SELECTED EXTRACT →
IsAlpha IsNumeric

Share your advanced PureBasic knowledge/code with the community.
Iria
User
User
Posts: 43
Joined: Sat Nov 29, 2003 8:49 pm

IsAlpha IsNumeric

Post by Iria »

Hi,

Came across the need to parse large files of ASCII data and needed a couple of routines to check if a number or character was present in the ASCII data, made these a little more generic and useful i.e. they return the position of a character or number if its found. Wrote them in ASM as well you know its more fun that way :) Commented them for people to use change etc...here they are. (IF you find any errors or optimisations then please post them as I use these routines quite a lot!)

Code: Select all

  
  ; *************************************************************************
    ;   Procedure to determine if all the characters within a string
    ;   are alpha chars, useful for validating user input, or 
    ;   passing to Windows API's etc...
    ; 
    ;   Input:    Expects a Null terminated string - All Purebasic strings 
    ;             are null terminated,  which is handy
    ;   Returns : 0 - success i.e. no numerics were found, or XX where XX
    ;             is an offset value pointing to the first numeric value
    ;             found in the string
    ;
    ;   NOTE: An input string of ZERO length will return 0 i.e. it hasnt failed
    ;         validation - but may not be what you expected!
    ;
    ; *************************************************************************
    
    Procedure.l IsAlpha(String$)

RECORDS SUPPLIED →
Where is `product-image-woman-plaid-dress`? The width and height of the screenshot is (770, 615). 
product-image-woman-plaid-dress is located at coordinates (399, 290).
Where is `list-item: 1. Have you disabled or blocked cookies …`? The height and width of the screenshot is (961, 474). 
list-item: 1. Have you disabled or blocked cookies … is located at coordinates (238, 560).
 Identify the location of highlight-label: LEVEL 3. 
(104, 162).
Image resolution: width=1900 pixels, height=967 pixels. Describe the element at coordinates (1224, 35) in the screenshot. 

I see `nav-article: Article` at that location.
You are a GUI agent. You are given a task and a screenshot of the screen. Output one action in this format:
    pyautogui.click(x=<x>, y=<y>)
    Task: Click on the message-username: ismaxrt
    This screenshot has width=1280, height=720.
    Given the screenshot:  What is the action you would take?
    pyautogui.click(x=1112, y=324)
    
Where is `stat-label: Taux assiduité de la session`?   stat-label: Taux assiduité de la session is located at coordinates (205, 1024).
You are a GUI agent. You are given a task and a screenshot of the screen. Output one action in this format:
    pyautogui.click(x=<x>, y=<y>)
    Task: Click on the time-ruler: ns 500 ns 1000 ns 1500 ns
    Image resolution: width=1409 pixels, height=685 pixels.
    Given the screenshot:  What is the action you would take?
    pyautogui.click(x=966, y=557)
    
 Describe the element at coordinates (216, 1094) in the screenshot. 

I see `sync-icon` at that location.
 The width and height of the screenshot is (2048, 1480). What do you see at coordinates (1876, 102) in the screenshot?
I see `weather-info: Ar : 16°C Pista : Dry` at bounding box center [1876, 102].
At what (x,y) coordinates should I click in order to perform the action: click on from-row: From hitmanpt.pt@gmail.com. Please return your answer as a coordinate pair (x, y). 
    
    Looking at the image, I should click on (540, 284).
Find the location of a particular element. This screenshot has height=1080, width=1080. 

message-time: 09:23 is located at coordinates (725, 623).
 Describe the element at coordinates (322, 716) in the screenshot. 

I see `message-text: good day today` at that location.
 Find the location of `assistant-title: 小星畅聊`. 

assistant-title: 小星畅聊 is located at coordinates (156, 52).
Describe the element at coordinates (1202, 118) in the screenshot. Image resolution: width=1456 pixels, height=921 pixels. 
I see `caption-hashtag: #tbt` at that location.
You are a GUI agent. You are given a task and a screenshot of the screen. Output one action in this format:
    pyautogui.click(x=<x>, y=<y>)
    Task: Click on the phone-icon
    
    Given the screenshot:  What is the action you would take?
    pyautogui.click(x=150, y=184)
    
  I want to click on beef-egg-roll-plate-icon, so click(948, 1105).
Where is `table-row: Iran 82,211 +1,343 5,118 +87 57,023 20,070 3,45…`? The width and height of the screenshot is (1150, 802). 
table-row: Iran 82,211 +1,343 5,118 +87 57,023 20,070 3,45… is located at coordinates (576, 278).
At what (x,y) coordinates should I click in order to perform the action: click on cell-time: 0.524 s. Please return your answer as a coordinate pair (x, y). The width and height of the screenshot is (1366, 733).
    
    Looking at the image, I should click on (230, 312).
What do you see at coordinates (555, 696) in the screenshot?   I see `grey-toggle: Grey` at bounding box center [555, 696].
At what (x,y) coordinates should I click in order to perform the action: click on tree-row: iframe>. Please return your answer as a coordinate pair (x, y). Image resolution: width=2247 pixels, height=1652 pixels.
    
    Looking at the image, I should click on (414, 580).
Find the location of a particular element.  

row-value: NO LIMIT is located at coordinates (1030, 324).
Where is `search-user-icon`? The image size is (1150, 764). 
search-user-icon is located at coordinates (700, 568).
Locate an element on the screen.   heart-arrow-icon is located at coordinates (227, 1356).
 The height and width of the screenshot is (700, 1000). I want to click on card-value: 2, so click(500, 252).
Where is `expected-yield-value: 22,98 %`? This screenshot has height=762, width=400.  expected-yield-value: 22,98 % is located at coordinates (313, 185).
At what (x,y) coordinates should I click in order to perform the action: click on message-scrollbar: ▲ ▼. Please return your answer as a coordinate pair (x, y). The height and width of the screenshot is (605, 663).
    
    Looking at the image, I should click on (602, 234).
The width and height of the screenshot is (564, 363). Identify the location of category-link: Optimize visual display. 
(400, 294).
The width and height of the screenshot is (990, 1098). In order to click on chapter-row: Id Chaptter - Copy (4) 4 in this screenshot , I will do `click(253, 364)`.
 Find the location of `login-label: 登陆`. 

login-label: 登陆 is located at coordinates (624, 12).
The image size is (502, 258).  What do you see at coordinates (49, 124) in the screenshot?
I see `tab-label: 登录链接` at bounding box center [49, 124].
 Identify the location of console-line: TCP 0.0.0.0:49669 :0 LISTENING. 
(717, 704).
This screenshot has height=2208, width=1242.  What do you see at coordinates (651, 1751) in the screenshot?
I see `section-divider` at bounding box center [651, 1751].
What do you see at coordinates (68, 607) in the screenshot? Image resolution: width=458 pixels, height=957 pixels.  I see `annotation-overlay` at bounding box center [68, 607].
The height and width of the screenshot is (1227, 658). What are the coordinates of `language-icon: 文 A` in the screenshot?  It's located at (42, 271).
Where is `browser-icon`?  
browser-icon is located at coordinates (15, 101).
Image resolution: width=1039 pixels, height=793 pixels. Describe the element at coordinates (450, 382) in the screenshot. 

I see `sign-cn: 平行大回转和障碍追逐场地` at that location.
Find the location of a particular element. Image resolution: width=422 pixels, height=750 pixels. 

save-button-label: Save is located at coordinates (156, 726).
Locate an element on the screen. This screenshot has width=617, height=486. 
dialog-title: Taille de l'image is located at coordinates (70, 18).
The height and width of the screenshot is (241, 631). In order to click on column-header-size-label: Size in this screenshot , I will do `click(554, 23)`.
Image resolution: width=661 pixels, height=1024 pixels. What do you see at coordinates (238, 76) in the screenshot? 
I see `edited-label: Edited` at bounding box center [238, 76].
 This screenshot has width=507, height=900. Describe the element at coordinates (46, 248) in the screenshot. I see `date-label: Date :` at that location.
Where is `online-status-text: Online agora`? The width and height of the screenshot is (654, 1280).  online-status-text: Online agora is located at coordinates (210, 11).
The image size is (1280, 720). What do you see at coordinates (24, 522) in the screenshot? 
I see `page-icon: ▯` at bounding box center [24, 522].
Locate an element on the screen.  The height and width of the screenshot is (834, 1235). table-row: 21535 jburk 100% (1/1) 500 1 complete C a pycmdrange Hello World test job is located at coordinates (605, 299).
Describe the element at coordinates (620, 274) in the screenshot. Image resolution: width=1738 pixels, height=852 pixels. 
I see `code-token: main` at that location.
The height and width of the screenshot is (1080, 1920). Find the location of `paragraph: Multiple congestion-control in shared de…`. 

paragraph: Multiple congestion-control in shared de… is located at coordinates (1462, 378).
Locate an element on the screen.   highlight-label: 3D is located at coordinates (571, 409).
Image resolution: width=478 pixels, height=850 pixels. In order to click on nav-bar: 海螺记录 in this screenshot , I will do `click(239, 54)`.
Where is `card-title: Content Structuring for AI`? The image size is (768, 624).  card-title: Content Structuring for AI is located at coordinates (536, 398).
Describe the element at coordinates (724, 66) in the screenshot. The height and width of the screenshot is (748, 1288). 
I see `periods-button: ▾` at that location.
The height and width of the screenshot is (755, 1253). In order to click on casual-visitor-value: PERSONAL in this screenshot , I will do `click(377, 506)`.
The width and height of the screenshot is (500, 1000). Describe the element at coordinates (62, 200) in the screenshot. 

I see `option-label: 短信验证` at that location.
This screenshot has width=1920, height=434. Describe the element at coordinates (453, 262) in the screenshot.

WORK INSTRUCTIONS →
1. From the PureBasic IsAlpha post, give the passage again, starting with "Code: Select all" and going on through "Windows API's etc...", but swap "Windows" for "Win32".
2. Finish out the next part of the PureBasic IsAlpha post, picking up after its last line.

ANSWERS FOR EACH ITEM →
1.
Code: Select all

  
  ; *************************************************************************
    ;   Procedure to determine if all the characters within a string
    ;   are alpha chars, useful for validating user input, or 
    ;   passing to Win32 API's etc...

2.
      Shared is_non_alpha_in_this_string.s
      Shared non_alpha_pointer.l
      is_non_alpha_in_this_string = String$
      non_alpha_pointer = 0                     ; assume we will not find any numberics
      
      ! CLD                                       ; Clear Direction - ensure we are incrementing
      ! MOV ESI, [v_is_non_alpha_in_this_string]  ; Point ESI to our null terminated string in memory
   non_alpha_loop:                           ; start loop
      ! lodsb                                   ; Move byte into AL and inc ESI
      ! TEST al, al                               ; check next byte 
      ! JZ  l_is_alpha_null                       ; is it a null/0 i.e. end of string, jump out
      ! CMP al, $30                               ; Ascii 48  
      ! JB l_non_alpha_loop                       ; this is less than 48 ascii ok try next one
      ! CMP  al, $39                              ; Ascii 58 
      ! JA l_non_alpha_loop                       ; this is more than 58 ascii ok try next one
      ; ok were in between lets find out where and report
      ! SUB ESI, [v_is_non_alpha_in_this_string]  ; take original mem location away from current location to get
      ; position within string where numberic was found
      ! MOV [v_non_alpha_pointer], ESI            ; then slap it in the return value           
   is_alpha_null:                            ; program end
      
      ProcedureReturn non_alpha_pointer         ; dont forget the ESI pointer was incremented anyway
      
    EndProcedure

Code: Select all

    ; *************************************************************************
    ;   Procedure to determine if all the characters within a string
    ;   are numerical, useful for later converting to numerical types, or 
    ;   passing to Windows API's etc...
    ; 
    ;   Input:    Expects a Null terminated string - All Purebasic strings 
    ;             are null terminated,  which is handy
    ;   Returns : 0 - success i.e. no alpha chars were found, or XX where XX
    ;             is an offset value pointing to the first alpha char value
    ;             found in the string
    ;
    ;   NOTE: An input string of ZERO length will return 0 i.e. it hasnt failed
    ;         validation - but may not be what you expected!
    ;
    ; *************************************************************************
    
    Procedure.l IsNumeric(String$)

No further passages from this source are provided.